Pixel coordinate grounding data
....

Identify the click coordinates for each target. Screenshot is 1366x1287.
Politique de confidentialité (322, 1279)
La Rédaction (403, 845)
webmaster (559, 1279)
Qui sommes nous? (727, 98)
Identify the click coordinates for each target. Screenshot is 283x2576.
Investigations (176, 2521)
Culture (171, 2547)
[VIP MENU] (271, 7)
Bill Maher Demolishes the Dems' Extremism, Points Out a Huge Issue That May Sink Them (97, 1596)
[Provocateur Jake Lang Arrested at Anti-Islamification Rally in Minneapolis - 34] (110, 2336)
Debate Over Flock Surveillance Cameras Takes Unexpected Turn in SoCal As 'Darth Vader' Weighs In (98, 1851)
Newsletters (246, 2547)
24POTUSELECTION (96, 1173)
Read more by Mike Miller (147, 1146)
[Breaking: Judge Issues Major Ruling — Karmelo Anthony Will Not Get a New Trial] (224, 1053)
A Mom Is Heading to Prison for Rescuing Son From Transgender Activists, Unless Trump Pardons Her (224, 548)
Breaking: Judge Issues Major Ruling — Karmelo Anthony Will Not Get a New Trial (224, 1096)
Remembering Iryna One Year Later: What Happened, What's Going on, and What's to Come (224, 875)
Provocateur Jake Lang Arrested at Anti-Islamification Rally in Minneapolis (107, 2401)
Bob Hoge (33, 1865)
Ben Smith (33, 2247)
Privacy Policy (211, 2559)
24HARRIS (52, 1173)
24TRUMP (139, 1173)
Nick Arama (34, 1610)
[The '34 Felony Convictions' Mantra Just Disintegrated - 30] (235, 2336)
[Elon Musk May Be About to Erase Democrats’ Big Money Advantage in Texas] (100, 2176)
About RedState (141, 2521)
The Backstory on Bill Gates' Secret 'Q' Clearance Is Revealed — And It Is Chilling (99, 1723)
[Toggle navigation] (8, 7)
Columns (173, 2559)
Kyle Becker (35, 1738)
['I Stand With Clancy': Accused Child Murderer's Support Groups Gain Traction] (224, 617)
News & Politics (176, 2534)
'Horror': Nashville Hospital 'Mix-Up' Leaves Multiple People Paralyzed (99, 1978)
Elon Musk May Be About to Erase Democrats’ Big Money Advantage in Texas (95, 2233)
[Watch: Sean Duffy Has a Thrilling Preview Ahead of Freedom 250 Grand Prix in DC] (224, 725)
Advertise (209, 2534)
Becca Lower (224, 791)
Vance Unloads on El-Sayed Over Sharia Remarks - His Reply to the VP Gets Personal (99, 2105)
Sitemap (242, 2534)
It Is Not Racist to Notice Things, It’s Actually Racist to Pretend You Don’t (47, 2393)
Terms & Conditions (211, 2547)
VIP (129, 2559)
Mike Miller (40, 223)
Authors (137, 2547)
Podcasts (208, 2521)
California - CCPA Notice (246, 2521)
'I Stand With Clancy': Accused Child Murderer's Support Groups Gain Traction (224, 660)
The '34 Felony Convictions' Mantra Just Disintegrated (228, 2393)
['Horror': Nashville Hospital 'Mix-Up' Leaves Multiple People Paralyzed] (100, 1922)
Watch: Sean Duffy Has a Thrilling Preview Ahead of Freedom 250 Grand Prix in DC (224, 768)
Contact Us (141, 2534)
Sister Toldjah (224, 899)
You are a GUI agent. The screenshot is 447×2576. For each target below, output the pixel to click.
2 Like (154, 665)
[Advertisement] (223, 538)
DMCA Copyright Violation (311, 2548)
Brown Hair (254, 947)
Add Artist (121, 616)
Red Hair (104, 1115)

....

▸ EXERCISE:
Send back an exact copy of only the lines from the line with "News & Politics (176, 2534)" up to and including the line with "['Horror': Nashville Hospital" in the data above.

▸ YOUR SOLUTION:
News & Politics (176, 2534)
'Horror': Nashville Hospital 'Mix-Up' Leaves Multiple People Paralyzed (99, 1978)
Elon Musk May Be About to Erase Democrats’ Big Money Advantage in Texas (95, 2233)
[Watch: Sean Duffy Has a Thrilling Preview Ahead of Freedom 250 Grand Prix in DC] (224, 725)
Advertise (209, 2534)
Becca Lower (224, 791)
Vance Unloads on El-Sayed Over Sharia Remarks - His Reply to the VP Gets Personal (99, 2105)
Sitemap (242, 2534)
It Is Not Racist to Notice Things, It’s Actually Racist to Pretend You Don’t (47, 2393)
Terms & Conditions (211, 2547)
VIP (129, 2559)
Mike Miller (40, 223)
Authors (137, 2547)
Podcasts (208, 2521)
California - CCPA Notice (246, 2521)
'I Stand With Clancy': Accused Child Murderer's Support Groups Gain Traction (224, 660)
The '34 Felony Convictions' Mantra Just Disintegrated (228, 2393)
['Horror': Nashville Hospital 'Mix-Up' Leaves Multiple People Paralyzed] (100, 1922)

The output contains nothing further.